## TASK STATEMENT
Check each line of the entries. Copy the ones that contain the string "orange".

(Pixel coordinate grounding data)
↓

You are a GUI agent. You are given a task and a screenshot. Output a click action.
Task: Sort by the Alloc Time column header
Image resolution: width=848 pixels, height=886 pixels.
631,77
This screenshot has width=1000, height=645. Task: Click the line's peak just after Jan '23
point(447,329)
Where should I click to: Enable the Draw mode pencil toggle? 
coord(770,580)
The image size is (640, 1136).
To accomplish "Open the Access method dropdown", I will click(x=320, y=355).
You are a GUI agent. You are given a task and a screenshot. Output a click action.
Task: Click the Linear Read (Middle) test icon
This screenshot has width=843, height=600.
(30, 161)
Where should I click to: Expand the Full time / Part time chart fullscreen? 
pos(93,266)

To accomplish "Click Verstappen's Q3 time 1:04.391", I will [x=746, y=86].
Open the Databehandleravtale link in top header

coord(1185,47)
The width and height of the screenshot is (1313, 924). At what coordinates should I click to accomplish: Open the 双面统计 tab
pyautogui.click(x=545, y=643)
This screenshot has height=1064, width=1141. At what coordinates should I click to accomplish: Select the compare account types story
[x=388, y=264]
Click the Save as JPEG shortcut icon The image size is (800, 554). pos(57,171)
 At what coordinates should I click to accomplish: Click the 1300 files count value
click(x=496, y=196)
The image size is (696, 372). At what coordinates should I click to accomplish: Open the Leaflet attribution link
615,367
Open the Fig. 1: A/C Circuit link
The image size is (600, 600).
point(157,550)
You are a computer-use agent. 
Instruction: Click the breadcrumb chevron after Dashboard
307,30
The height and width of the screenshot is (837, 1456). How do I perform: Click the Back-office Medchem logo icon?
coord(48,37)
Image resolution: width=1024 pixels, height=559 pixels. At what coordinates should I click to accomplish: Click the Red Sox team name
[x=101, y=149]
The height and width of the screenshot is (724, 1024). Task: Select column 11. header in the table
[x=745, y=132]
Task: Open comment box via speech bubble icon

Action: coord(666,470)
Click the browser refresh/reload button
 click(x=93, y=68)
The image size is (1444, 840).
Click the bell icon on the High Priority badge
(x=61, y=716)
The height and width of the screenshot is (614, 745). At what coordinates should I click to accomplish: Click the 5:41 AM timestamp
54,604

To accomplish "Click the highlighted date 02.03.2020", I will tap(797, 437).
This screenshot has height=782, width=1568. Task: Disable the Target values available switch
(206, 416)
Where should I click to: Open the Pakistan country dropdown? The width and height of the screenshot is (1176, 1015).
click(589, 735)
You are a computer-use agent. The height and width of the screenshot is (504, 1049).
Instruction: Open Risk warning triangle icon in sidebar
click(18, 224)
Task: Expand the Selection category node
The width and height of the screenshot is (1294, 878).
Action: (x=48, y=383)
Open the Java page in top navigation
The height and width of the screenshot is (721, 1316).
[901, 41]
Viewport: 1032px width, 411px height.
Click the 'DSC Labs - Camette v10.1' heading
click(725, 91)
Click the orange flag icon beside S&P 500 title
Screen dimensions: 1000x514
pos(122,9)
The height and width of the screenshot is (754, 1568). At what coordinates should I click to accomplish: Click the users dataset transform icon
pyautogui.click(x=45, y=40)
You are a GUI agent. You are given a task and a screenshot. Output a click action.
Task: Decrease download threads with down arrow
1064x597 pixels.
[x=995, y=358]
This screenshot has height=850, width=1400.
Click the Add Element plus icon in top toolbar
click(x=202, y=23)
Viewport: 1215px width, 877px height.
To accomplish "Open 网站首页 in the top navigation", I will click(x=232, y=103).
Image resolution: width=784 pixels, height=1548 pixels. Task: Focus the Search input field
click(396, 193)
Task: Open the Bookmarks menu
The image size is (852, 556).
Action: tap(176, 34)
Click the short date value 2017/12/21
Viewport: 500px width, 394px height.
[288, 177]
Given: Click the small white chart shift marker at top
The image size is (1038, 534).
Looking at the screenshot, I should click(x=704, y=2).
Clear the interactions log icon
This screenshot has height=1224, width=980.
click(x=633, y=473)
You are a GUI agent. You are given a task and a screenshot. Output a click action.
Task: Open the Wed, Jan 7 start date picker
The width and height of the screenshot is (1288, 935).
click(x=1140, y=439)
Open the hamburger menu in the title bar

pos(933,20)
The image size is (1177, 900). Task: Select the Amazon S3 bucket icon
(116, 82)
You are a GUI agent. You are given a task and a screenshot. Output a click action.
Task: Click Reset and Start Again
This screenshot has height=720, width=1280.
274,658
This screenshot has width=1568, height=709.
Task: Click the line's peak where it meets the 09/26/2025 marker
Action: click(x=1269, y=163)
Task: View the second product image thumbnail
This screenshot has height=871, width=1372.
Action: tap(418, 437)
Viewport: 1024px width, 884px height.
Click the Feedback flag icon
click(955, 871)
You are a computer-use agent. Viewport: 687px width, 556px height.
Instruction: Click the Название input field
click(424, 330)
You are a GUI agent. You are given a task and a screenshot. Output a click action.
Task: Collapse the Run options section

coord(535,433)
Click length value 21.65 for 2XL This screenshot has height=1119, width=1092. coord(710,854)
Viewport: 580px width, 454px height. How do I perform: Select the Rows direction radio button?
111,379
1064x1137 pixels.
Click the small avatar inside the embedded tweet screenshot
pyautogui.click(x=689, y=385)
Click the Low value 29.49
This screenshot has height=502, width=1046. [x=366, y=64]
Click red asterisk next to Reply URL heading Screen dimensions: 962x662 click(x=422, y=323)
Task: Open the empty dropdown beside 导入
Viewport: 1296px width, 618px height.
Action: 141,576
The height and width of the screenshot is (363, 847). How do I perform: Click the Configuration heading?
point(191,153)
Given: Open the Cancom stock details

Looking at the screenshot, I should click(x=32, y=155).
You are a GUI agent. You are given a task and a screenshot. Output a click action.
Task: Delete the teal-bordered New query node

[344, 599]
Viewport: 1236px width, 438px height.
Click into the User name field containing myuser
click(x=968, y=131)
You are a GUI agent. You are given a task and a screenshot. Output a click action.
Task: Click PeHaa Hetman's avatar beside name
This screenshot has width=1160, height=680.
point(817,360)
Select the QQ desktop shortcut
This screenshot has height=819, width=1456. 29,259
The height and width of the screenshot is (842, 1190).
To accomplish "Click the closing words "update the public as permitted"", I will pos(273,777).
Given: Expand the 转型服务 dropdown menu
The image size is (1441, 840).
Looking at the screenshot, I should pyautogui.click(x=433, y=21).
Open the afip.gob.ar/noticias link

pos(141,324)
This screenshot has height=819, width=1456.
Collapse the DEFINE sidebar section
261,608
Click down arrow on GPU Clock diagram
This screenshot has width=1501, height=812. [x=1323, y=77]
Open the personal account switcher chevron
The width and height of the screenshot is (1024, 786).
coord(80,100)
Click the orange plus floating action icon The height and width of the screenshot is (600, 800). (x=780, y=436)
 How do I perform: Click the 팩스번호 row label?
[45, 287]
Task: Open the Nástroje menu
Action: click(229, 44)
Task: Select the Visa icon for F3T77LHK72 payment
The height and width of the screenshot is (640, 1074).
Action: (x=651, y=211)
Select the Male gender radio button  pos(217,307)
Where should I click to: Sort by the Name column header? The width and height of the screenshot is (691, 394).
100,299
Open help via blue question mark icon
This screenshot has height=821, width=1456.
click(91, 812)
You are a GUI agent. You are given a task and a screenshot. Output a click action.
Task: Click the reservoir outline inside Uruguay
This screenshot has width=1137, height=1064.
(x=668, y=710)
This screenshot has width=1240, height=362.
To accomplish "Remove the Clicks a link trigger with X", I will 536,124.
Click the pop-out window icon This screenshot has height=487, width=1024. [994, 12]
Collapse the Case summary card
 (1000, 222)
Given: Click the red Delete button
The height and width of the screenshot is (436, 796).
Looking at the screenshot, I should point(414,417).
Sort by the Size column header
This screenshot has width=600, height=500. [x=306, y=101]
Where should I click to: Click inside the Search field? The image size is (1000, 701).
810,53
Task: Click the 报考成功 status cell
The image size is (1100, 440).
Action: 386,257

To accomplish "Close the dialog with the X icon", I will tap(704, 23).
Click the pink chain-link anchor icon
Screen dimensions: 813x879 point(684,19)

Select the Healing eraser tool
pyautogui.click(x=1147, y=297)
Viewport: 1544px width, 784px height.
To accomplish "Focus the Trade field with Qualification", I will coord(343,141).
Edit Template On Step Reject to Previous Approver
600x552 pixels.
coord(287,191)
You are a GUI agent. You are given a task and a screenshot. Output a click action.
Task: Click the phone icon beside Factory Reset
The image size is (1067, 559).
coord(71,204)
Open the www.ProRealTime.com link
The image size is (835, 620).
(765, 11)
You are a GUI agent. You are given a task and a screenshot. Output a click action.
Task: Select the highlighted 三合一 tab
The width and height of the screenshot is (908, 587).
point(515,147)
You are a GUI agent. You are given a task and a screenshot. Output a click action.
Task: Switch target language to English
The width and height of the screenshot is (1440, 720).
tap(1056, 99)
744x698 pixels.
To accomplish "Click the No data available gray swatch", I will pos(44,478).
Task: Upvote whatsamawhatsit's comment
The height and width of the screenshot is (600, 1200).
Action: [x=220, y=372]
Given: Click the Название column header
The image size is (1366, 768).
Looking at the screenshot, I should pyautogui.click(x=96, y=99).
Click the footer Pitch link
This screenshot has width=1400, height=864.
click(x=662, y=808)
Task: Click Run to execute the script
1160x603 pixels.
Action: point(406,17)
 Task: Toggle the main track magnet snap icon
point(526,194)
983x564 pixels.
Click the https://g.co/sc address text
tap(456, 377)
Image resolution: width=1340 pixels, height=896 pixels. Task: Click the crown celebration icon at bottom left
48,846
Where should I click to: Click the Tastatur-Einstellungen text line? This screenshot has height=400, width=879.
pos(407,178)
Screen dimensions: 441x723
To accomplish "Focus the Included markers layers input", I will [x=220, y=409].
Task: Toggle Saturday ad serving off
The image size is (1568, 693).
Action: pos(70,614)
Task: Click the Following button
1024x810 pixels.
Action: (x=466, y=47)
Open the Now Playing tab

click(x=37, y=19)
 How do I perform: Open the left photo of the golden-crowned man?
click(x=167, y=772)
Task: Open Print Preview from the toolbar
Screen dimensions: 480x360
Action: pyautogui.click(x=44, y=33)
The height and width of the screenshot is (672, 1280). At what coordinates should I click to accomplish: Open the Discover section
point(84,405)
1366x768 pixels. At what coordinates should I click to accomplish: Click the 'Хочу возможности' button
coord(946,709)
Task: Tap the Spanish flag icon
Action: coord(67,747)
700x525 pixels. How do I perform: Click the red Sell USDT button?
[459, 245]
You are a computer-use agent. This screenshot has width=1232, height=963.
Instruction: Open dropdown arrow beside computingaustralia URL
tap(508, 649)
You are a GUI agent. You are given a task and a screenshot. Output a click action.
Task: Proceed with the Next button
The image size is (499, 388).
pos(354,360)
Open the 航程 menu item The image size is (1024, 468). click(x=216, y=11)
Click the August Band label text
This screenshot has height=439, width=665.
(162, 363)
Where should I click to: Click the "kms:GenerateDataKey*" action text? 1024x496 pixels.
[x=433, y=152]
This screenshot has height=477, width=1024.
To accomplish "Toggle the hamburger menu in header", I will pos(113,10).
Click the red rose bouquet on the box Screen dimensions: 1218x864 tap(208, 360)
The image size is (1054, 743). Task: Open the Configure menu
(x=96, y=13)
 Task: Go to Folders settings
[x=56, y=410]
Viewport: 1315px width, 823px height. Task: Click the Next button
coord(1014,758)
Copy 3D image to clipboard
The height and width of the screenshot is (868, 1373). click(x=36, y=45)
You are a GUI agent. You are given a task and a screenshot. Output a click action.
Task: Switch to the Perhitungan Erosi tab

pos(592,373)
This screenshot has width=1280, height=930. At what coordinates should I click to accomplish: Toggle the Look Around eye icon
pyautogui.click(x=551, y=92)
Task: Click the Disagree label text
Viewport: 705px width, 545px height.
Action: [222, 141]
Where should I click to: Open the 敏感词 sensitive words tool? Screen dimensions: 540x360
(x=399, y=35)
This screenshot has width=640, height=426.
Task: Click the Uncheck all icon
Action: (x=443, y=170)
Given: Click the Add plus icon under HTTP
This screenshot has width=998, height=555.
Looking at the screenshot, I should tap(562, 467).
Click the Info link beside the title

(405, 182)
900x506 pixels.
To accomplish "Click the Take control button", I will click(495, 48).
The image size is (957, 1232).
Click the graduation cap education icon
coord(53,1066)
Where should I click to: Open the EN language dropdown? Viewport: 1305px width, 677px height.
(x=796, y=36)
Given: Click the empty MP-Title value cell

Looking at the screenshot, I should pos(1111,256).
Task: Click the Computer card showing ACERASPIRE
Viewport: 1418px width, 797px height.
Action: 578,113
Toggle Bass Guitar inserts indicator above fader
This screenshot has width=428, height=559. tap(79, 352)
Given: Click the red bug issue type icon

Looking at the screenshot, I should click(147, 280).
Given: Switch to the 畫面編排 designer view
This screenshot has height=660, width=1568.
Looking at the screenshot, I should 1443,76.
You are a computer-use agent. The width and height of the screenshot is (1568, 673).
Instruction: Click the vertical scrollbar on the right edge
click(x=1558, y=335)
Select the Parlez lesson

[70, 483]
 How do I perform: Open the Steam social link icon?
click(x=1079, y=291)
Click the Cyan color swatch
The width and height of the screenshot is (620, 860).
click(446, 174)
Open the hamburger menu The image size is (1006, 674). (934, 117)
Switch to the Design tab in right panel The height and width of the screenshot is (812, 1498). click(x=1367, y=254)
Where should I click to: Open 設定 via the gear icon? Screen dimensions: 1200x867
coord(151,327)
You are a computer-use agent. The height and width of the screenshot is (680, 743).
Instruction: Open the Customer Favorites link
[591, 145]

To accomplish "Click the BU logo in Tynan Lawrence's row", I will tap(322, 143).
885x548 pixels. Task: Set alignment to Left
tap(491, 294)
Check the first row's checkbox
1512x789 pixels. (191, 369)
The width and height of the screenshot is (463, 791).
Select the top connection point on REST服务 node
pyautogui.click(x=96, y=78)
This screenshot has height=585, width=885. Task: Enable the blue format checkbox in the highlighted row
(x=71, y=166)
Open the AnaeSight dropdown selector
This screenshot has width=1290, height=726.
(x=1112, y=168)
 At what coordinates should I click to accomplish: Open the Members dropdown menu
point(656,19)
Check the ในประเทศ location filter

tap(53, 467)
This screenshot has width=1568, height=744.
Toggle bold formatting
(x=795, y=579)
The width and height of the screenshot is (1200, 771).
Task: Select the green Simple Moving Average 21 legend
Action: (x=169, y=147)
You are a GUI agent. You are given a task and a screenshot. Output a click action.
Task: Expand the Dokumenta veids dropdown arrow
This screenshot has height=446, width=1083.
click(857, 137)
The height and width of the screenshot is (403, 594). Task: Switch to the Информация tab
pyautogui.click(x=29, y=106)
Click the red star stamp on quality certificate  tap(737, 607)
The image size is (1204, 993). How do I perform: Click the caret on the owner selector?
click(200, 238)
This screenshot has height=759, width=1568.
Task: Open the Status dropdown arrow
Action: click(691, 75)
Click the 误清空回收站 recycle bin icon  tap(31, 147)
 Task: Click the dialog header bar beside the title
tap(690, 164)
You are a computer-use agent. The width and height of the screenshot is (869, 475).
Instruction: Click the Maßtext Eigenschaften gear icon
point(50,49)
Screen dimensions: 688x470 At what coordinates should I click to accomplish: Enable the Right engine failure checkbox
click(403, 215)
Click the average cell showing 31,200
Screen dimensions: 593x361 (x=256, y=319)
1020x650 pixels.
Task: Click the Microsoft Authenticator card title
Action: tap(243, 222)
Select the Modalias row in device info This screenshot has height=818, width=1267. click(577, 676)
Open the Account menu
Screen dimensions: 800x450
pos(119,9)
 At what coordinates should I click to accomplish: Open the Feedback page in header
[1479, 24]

↑

## RESULT OF THIS EXERCISE
Click the orange flag icon beside S&P 500 title
Click the orange plus floating action icon The height and width of the screenshot is (600, 800). (x=780, y=436)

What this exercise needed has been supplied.